Given collusion cannot be avoided, collision resoluion schemes have been used to decide what to do when multiple elements are hashed to the same slot in the table/array/list. We focus on the chainning method as illustrated below. The other method is so called open addressing, where a probing sequence (i.e., a sequence of hash functions) is used and when collision occurs, the next hash function is tried, and so on, until an open slot is found. In chaining, the multiple key-value pairs hashed to the same slot are stored as a linked list with the address of the linked list stored in the table: Insert(k, v): calculate hash value of k and insert (k,v) into the header of the linked list.

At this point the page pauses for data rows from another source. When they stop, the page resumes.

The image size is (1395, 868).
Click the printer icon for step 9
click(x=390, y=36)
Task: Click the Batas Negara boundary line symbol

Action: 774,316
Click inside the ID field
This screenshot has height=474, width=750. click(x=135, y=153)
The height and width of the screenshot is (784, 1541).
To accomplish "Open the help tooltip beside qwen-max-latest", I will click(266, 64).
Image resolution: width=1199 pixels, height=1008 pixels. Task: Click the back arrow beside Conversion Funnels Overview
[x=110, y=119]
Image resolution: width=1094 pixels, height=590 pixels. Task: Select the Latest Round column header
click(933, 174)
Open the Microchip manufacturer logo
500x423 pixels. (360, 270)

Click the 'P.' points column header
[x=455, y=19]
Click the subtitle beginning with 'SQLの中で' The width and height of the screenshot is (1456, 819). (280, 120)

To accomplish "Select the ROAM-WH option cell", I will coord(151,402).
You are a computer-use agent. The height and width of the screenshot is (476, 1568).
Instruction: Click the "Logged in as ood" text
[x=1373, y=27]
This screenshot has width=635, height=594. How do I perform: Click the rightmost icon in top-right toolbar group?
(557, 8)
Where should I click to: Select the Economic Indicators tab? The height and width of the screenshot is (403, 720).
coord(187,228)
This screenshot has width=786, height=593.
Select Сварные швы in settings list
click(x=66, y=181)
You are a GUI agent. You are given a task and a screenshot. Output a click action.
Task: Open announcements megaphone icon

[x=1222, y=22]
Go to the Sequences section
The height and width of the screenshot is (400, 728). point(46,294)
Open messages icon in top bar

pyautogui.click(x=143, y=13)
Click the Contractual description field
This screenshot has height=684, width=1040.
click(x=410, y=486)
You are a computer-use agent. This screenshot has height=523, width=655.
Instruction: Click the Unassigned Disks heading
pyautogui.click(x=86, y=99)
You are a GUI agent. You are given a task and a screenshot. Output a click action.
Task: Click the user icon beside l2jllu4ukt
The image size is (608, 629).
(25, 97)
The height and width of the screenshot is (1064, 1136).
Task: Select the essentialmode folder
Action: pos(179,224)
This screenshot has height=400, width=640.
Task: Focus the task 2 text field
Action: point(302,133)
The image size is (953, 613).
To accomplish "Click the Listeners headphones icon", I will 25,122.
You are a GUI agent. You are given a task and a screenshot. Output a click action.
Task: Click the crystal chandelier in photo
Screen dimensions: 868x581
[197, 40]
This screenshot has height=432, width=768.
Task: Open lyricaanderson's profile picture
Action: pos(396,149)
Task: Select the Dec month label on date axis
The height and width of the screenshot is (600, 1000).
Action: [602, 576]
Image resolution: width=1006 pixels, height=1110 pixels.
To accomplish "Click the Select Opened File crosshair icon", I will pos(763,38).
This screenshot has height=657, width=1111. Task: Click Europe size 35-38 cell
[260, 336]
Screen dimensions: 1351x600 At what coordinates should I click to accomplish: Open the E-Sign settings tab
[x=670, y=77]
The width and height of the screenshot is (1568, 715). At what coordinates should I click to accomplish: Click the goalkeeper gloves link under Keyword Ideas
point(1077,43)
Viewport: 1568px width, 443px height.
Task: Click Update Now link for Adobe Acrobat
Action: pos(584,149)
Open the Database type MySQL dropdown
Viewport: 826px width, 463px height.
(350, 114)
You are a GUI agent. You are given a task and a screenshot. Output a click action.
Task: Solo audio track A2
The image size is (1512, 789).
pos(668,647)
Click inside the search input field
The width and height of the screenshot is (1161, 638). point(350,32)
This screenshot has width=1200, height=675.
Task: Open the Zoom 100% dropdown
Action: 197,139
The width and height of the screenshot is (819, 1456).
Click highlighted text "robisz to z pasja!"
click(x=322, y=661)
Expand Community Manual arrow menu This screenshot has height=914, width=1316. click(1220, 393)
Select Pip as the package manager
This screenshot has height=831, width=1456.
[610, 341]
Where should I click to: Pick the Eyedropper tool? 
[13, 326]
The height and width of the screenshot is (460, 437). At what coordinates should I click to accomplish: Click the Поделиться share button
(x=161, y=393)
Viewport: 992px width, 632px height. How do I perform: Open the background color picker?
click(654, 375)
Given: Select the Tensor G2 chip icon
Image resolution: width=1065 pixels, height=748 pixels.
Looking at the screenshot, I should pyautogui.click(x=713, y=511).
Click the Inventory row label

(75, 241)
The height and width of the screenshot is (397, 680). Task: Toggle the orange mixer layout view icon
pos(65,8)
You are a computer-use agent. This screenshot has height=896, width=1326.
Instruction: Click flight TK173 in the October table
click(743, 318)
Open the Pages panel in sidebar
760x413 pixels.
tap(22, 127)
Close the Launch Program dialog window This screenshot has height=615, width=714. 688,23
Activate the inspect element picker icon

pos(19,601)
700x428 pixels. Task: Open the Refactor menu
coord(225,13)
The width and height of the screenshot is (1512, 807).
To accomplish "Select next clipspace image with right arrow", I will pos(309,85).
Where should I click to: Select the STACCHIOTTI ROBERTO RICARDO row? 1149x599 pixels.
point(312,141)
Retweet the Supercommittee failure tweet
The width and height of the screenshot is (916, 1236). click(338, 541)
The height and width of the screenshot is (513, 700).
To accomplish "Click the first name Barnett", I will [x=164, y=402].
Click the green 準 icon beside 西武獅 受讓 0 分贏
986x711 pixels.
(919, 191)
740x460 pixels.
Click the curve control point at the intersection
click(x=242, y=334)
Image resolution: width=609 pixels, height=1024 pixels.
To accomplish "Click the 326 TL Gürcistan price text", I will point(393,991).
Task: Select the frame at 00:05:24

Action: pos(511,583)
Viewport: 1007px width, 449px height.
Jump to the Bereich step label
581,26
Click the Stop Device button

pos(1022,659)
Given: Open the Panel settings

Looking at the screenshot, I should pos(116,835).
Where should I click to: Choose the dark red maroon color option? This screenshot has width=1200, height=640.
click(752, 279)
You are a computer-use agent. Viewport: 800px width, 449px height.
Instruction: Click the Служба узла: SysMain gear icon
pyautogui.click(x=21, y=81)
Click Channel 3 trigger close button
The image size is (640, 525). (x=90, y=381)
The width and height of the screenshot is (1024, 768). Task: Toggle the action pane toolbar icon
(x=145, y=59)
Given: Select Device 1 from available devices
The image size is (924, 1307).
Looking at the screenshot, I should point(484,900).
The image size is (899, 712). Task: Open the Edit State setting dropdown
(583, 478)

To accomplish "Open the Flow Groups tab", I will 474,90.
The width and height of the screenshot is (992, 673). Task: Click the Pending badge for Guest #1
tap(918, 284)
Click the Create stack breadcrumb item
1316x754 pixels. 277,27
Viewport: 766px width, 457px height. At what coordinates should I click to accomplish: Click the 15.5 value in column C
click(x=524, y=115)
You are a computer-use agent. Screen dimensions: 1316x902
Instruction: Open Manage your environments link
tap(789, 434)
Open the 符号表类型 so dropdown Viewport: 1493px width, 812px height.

This takes a constant time. Search (k): calcualte hash value of k, and look for (k,*) in the linked list. This operation takes a time that is linear to the length of the linked list. Delete (k): similar to Search() operation. Note that a linked-list data structure is different from a list/array. In linked list, the address of second element/node is stored in the first node, and so on. So in order to access the n-th element, one has to start from the first element, go to second, and third, and so on until one finds the n-th element. The running time of such linked-list traversal is O(n). If a hash function is chosen well, the average length of the linked lists in a hash table is N/m, where N is the total number of elements in the hash table, and m is the size of the hash tbale T.